As ações individuais estão para o conjunto do trabalho, assim como o conjunto se completa de individualidades. As ações individuais podem desencadear alterações na organização do trabalho, como já mencionado, e esta provoca, também, alterações individuais, constituindo um movimento constante no processo de trabalho. Sendo os sujeitos trabalhadores quem imprime concretude à ação, são eles, portanto, que sofrem as conseqüências diretas da ação individual. Como suas ações individuais são meio e não fim na organização do trabalho, o momento historicamente vivido do acidente de trabalho, envolvendo sangue e/ou fluidos corporais, provoca alterações coletivas.
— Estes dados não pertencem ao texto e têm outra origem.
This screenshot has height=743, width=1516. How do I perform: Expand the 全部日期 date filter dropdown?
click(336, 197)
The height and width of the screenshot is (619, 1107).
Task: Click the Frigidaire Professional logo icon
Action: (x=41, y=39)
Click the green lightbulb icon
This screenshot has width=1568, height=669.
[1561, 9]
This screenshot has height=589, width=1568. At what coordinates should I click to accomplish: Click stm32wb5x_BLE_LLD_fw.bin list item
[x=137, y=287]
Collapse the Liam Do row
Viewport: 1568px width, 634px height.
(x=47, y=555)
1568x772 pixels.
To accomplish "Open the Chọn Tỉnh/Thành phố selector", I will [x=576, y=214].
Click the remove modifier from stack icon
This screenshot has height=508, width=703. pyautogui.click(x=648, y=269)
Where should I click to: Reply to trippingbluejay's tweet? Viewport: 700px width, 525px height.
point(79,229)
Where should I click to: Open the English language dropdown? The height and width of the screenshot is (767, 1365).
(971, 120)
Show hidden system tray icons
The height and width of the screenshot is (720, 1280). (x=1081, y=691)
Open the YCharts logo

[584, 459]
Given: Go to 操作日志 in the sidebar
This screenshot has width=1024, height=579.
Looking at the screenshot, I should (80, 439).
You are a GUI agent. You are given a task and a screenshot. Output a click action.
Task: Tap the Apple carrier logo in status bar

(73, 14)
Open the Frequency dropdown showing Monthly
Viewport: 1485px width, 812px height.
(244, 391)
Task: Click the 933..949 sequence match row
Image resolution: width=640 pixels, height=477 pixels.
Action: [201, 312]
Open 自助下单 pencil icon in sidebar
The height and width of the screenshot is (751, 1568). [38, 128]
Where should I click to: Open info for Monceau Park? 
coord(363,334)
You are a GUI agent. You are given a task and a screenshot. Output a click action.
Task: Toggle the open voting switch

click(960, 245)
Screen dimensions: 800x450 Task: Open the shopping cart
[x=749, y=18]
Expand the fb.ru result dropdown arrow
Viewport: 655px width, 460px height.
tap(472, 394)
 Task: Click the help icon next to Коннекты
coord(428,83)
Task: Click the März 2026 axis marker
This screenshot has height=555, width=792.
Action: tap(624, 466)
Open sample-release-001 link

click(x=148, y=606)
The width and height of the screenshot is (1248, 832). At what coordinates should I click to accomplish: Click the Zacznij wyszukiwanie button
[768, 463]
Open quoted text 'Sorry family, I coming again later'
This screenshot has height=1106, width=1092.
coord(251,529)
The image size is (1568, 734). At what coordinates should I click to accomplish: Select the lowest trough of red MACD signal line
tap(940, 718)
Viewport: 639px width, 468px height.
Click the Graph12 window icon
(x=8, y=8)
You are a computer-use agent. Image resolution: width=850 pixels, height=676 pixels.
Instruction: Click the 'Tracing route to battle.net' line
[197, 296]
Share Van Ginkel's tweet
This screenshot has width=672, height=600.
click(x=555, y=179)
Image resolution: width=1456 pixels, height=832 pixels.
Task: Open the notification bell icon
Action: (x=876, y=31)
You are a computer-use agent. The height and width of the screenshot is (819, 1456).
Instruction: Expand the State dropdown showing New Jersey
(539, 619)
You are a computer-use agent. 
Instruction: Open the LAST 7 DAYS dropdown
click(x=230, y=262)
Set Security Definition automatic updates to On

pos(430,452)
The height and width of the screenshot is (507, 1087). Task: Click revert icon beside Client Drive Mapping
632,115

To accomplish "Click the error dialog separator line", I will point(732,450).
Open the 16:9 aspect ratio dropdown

O momento do acidente individual ocorre como parte de um processo de trabalho coletivo que possibilitou tal vivência. E dele se parte para que se possa compreender a organização do trabalho e buscar alterações que os próprios trabalhadores motivam a acontecer.

A produção e reprodução da saúde pelo trabalho, necessita contemplar um conjunto de ações que se desenvolvam como resultado de uma política que, fazendo parte da organização do trabalho em saúde, volte-se para a prevenção de situações de risco e acidentes de trabalho envolvendo sangue e/ou fluidos corporais.

Preocupação especial deve ser dada a este tema, visto a compreensão da saúde do trabalhador desta área, estar tendendo, ainda, a ações fragmentadas e desarticuladas.

Dentro do ambiente hospitalar, onde o processo de trabalho em saúde encontra-se extremamente centrado no modelo clínico biologicista, que tem por finalidade a recuperação do corpo individual, a preocupação maior volta-se sempre para a cura do corpo doente, inclusive quando se trata da saúde do trabalhador, ou seja, predomina a política de assistência à doença ao invés da produção de saúde.

Por ser algo complexo e multifacetário, a saúde do trabalhador envolve vários setores e órgãos governamentais, devido à necessidade do estabelecimento de políticas de saúde preventivas. Pode-se iniciar com investimentos no interior das instituições, no sentido de modificar, no próprio processo de trabalho, a concepção que se tem hoje de prevenção do risco e acidente, de forma a iniciar um processo de alteração coletiva. É fundamental partir de concepções, pois é o início da prevenção. Dependendo da forma como se entende acidente de trabalho e risco ocupacional, trabalha-se a prevenção.

Esta realidade vem sendo modificada por poucos, ainda de forma desordenada, individual, o que não é suficiente. A prevenção tem que fazer parte do conjunto de ações coordenadas para o qual definimos trabalho, estar imbricada nas relações de trabalho, nas políticas institucionalizadas de prevenção de acidentes, na preservação da saúde do trabalhador.